**Directions for this task:**
In the listing that follows, locate the line containing "Click the rent price gradient legend bar" and the line containing "This screenshot has height=1483, width=684.". Retype exactly those two lines and every line between them, and nothing more.

**Data extract:**
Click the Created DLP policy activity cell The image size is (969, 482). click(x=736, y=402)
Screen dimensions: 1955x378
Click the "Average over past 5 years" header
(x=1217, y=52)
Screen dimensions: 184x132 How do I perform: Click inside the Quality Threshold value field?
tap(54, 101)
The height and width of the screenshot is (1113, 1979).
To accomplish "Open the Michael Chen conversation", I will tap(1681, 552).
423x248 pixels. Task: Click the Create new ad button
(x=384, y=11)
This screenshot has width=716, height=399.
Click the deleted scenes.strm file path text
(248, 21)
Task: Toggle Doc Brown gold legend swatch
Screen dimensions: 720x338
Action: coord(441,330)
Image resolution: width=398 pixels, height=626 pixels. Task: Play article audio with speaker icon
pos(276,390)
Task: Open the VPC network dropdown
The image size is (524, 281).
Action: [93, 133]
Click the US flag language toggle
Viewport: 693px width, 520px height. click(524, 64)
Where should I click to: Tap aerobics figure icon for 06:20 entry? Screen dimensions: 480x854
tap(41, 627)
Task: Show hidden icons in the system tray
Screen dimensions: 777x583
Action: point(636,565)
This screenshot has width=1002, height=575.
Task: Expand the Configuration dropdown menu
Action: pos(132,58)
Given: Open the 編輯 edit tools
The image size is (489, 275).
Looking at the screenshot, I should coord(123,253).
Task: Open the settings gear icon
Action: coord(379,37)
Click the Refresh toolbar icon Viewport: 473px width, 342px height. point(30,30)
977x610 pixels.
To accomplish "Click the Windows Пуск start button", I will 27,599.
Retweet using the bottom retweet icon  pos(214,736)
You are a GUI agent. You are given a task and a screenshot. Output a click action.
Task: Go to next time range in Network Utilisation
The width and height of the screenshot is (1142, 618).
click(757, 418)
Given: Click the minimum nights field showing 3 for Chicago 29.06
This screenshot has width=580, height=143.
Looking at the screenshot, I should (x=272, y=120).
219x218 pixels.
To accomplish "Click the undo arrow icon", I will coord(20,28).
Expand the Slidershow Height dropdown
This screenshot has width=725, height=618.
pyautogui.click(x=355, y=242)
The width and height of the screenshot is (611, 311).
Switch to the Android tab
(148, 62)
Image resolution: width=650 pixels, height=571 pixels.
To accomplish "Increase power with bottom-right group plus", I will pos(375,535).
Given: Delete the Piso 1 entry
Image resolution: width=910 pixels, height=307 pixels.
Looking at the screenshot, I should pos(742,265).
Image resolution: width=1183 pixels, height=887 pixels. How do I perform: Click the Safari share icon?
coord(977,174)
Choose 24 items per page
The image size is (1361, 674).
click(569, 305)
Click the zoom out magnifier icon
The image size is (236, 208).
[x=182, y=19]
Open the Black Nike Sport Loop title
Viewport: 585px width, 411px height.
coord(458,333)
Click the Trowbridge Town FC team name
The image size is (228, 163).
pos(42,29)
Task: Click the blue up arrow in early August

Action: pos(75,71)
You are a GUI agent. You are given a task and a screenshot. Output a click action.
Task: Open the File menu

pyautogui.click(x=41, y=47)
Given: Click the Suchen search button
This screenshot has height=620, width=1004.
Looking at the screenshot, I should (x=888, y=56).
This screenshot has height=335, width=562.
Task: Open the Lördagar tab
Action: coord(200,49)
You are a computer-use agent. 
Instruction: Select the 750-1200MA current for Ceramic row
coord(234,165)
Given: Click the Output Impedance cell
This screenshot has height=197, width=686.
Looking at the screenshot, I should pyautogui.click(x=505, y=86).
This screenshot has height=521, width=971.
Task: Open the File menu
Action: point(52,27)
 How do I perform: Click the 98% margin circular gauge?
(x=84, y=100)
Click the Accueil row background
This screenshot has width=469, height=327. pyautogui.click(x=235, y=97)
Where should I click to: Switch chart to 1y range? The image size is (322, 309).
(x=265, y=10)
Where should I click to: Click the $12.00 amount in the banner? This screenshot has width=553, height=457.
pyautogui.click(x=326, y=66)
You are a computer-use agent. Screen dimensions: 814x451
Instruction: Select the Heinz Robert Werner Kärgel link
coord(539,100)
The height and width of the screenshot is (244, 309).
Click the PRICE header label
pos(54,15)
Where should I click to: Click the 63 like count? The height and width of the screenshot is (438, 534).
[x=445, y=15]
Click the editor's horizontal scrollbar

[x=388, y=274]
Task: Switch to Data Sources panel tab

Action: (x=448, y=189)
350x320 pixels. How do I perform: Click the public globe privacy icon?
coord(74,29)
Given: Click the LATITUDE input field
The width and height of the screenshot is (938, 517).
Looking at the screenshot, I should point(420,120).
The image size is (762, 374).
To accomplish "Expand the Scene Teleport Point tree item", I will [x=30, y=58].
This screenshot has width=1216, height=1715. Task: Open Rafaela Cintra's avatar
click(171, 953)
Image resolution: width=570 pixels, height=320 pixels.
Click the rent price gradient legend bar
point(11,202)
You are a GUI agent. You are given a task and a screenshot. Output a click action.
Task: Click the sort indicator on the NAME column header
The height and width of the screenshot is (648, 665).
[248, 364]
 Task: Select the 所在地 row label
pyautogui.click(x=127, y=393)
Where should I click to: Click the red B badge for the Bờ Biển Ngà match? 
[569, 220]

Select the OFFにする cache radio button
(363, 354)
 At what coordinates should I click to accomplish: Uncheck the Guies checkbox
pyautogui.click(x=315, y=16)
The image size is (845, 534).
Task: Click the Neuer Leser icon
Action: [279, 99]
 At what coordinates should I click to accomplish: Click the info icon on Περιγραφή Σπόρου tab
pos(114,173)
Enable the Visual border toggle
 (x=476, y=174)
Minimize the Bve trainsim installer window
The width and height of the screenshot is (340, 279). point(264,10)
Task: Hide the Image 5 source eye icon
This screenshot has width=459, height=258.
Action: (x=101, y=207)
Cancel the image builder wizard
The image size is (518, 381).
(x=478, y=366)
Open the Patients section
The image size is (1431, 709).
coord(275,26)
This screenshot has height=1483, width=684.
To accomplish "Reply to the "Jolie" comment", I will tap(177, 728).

**Result:**
Click the rent price gradient legend bar
point(11,202)
You are a GUI agent. You are given a task and a screenshot. Output a click action.
Task: Click the sort indicator on the NAME column header
The height and width of the screenshot is (648, 665).
[248, 364]
 Task: Select the 所在地 row label
pyautogui.click(x=127, y=393)
Where should I click to: Click the red B badge for the Bờ Biển Ngà match? 
[569, 220]

Select the OFFにする cache radio button
(363, 354)
 At what coordinates should I click to accomplish: Uncheck the Guies checkbox
pyautogui.click(x=315, y=16)
The image size is (845, 534).
Task: Click the Neuer Leser icon
Action: [279, 99]
 At what coordinates should I click to accomplish: Click the info icon on Περιγραφή Σπόρου tab
pos(114,173)
Enable the Visual border toggle
 (x=476, y=174)
Minimize the Bve trainsim installer window
The width and height of the screenshot is (340, 279). point(264,10)
Task: Hide the Image 5 source eye icon
This screenshot has width=459, height=258.
Action: (x=101, y=207)
Cancel the image builder wizard
The image size is (518, 381).
(x=478, y=366)
Open the Patients section
The image size is (1431, 709).
coord(275,26)
This screenshot has height=1483, width=684.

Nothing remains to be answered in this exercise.